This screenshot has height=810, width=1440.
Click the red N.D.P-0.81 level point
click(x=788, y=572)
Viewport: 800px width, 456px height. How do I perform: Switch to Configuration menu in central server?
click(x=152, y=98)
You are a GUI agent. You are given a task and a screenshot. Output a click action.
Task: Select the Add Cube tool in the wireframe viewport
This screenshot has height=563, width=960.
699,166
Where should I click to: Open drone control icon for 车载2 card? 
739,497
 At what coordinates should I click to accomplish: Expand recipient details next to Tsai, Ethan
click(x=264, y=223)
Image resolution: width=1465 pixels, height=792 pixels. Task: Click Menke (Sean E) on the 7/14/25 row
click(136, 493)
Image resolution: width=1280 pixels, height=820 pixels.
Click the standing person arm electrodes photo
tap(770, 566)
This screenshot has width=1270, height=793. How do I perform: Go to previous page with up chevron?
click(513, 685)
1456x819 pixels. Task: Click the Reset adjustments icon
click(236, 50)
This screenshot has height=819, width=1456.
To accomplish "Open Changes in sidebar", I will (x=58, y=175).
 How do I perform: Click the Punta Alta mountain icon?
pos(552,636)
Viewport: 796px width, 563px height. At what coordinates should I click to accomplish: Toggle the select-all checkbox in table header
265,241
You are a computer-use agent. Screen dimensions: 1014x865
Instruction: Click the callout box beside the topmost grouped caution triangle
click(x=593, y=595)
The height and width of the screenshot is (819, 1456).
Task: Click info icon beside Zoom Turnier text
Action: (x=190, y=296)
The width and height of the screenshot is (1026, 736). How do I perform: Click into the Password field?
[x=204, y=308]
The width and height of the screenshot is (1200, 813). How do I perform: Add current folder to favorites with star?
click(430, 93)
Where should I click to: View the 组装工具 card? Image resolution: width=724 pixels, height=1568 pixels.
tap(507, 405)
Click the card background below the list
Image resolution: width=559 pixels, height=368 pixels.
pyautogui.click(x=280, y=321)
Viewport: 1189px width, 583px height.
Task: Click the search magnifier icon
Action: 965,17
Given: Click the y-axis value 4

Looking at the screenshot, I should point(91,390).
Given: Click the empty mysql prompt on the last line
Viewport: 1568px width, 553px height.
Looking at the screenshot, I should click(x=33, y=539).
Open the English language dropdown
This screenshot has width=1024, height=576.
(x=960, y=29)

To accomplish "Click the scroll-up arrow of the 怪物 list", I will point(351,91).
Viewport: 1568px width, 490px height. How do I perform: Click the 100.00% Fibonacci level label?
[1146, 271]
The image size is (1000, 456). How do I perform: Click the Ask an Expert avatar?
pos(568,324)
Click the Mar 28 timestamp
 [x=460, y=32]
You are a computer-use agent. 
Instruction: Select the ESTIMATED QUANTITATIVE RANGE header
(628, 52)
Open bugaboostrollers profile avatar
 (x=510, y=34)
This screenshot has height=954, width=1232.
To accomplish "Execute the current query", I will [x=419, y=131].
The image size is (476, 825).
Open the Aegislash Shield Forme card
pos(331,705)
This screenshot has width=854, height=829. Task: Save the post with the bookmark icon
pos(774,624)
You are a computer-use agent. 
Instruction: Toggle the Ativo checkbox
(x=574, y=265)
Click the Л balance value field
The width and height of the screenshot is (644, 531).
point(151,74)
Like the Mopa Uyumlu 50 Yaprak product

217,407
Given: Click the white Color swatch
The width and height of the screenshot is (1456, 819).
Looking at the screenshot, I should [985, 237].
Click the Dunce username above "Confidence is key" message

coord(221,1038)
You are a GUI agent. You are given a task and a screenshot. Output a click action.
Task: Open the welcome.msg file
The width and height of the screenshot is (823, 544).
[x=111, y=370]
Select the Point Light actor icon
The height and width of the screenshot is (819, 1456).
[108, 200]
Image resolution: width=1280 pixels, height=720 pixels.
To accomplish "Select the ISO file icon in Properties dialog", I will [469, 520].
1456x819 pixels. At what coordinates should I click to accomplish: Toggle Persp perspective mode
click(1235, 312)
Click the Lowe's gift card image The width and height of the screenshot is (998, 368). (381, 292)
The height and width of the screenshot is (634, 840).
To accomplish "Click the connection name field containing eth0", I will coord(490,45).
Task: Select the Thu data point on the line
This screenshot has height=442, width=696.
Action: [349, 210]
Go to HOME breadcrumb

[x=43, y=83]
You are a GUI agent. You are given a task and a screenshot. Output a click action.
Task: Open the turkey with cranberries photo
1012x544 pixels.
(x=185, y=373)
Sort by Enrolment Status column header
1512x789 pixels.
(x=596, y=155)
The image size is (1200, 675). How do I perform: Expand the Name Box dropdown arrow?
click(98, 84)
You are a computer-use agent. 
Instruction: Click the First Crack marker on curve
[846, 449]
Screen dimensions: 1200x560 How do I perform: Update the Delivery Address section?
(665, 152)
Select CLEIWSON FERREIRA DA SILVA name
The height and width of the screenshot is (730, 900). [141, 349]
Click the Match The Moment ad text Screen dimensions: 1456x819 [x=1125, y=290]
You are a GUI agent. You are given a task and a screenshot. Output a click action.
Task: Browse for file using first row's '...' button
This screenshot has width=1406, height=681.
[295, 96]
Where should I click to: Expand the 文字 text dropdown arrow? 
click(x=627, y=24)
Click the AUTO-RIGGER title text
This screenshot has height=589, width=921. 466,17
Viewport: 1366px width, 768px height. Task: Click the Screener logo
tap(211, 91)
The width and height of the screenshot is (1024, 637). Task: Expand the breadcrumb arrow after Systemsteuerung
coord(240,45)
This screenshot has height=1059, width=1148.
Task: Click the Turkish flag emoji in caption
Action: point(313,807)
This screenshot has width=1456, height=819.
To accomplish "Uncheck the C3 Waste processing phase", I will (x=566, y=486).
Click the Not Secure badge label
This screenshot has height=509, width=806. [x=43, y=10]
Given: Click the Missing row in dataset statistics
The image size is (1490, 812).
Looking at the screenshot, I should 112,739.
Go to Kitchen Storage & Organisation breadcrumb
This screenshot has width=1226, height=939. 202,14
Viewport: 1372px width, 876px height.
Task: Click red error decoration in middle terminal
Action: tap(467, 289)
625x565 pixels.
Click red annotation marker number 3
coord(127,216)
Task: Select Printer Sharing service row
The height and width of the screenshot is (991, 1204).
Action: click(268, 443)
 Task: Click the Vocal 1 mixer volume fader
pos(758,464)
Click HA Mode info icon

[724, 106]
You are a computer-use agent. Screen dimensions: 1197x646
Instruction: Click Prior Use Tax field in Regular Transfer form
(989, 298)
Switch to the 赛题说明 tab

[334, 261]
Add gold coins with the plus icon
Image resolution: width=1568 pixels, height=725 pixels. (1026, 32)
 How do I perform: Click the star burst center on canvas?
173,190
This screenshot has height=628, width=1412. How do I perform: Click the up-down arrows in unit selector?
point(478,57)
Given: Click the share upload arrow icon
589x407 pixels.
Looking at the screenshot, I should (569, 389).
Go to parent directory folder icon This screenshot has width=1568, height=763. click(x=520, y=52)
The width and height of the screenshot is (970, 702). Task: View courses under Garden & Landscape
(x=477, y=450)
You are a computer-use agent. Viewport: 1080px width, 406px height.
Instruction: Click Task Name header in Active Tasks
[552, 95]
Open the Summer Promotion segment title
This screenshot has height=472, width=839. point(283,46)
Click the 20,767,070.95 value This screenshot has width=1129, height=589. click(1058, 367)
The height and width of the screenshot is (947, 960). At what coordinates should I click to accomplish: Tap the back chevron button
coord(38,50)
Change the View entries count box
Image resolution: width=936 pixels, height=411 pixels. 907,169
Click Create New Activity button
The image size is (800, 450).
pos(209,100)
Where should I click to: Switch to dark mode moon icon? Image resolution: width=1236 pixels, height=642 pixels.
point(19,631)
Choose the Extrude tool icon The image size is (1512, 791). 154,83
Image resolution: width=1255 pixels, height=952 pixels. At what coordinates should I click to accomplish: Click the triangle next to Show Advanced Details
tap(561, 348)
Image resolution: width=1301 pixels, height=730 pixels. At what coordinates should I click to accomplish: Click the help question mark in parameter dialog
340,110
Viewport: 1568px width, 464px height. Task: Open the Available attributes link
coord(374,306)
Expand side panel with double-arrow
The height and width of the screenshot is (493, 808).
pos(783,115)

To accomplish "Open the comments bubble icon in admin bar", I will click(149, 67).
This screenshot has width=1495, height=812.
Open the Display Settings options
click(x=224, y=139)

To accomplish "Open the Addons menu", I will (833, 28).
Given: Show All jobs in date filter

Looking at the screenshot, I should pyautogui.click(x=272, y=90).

- PROBLEM DESCRIPTION:
Duplicate the records from the line containing "Select the Point Light actor icon" up to and including the line containing "Click the Lowe's".

- COMPLETED TASK:
Select the Point Light actor icon
The height and width of the screenshot is (819, 1456).
[108, 200]
Image resolution: width=1280 pixels, height=720 pixels.
To accomplish "Select the ISO file icon in Properties dialog", I will [469, 520].
1456x819 pixels. At what coordinates should I click to accomplish: Toggle Persp perspective mode
click(1235, 312)
Click the Lowe's gift card image The width and height of the screenshot is (998, 368). (381, 292)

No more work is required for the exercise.